A Piece of My Mind features a recent series of mostly black and white quilts and screen prints completed by Mazloomi in the past five years. Covering a wide range of pertinent social and political topics, including immigration, migrant workers, systemic racism, interracial marriage, and sexual exploitation, she empowers her quilts as messengers to raise awareness and give voice to social injustice in all its forms. The stark contrast of her black and white quilts embolden the messages she conveys and suggest the political divide and societal failures that allow these injustices to continue. Additional works by Mazloomi feature more positive outcomes in pieces that celebrate family unity and reconciliation.

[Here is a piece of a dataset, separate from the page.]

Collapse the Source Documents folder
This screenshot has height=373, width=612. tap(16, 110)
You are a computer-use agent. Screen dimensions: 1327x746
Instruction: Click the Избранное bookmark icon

Carolyn Mazloomi has had a remarkable and accomplished career as an artist, historian, curator, author, and lecturer. Trained as an aerospace engineer, she turned her sights and tireless efforts in the 1980s to bring the many unrecognized contributions of African-American quilt artists to the attention of the American people as well as the international art communities. From the founding of the African-American Quilt Guild of Los Angles in 1981 to the 1985 founding of the Women of Color Quilters Network (WCQN), Mazloomi has been at the forefront of educating the public about the diversity of interpretation, styles, and techniques among African-American quilters, as well as educating a younger generation of African Americans about their own history through the quilts the WCQN members create.

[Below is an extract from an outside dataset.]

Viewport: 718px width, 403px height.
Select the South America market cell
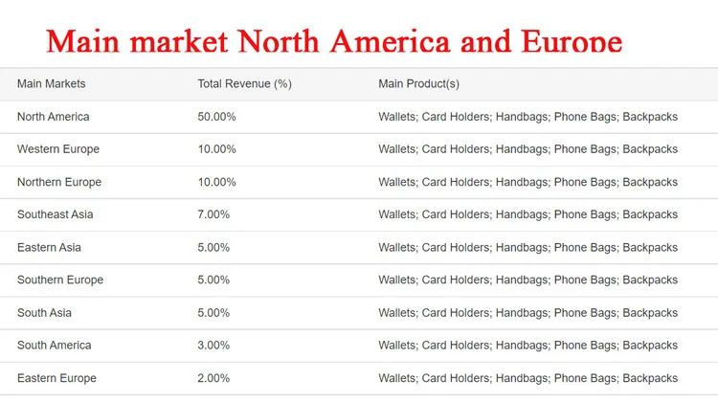(x=54, y=346)
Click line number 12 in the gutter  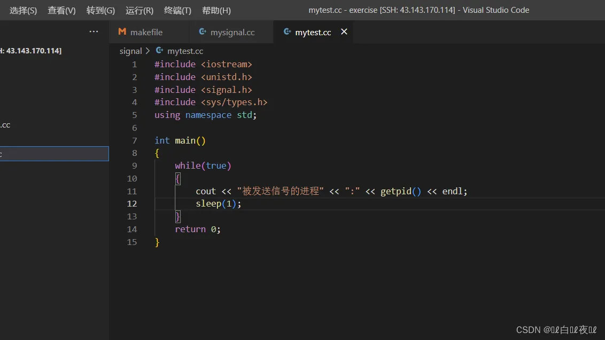tap(131, 204)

She has an extensive exhibition history participating in more than seventy-four exhibitions in venues such as the Mint Museum, American Folk Art Museum in New York City, National Civil Rights Museum, Museum of Art and Design, Wadsworth Atheneum Museum, and the Renwick Gallery of the Smithsonian Institution in Washington. Her quilts can be found in private collections around the world, as well in distinguished museum collections in the United States.
As a curator Mazloomi has curated twenty-one extensive exhibits of quilts made by members of the Women of Color Quilters Network, many of them traveling exhibits. As an author she has published twelve books highlighting African-American-made quilts.

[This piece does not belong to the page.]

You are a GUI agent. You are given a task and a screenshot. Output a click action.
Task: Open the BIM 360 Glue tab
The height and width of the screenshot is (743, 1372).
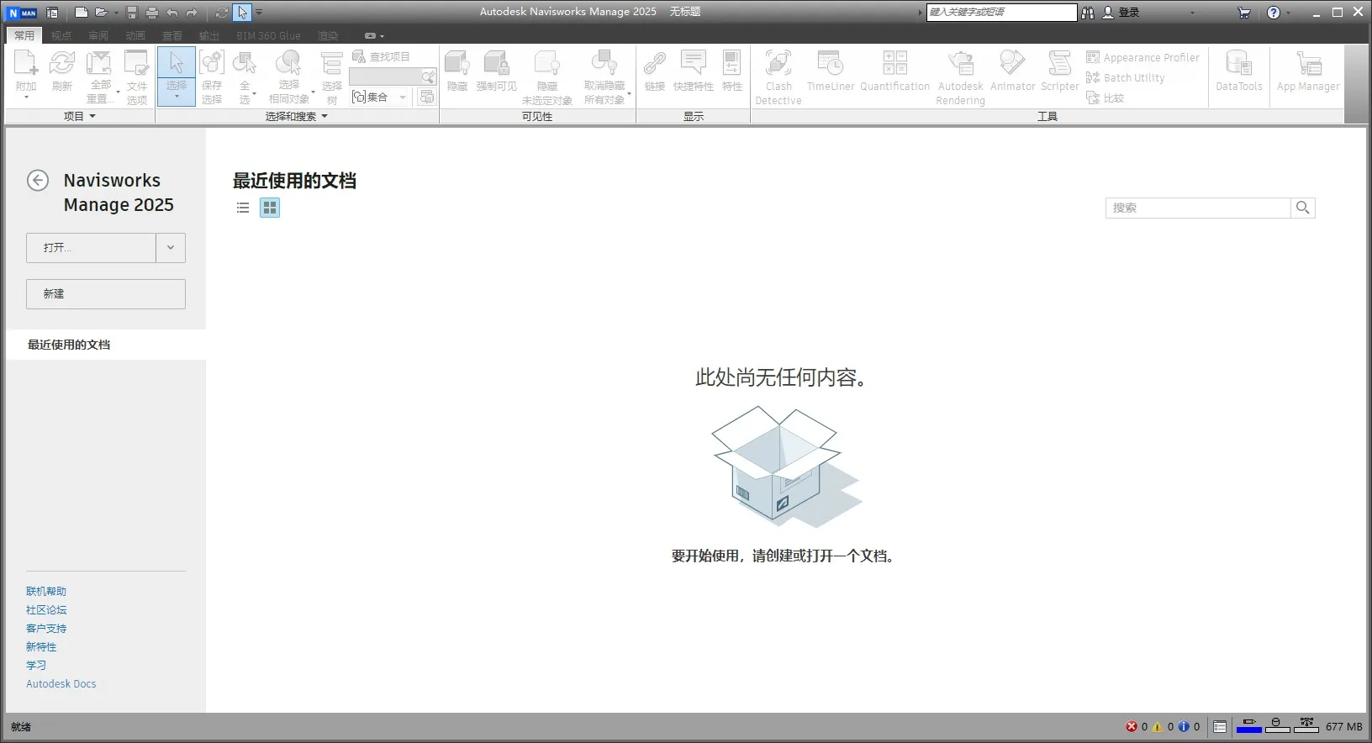[x=268, y=35]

Mazloomi has been the recipient of many state and national honors, among them the 2003 Ohio Heritage Fellowship Award, the first such award for any Ohio citizen. In 2014, she was named a National Heritage Fellow by the National Endowment for the Arts and was awarded the Distinguished Scholar and Celebrated Artist Lifetime Achievement Award by Faith Ringgold’s Anyone Can Fly Foundation. In 2016, Mazloomi was inducted into the Quilters Hall of Fame Museum.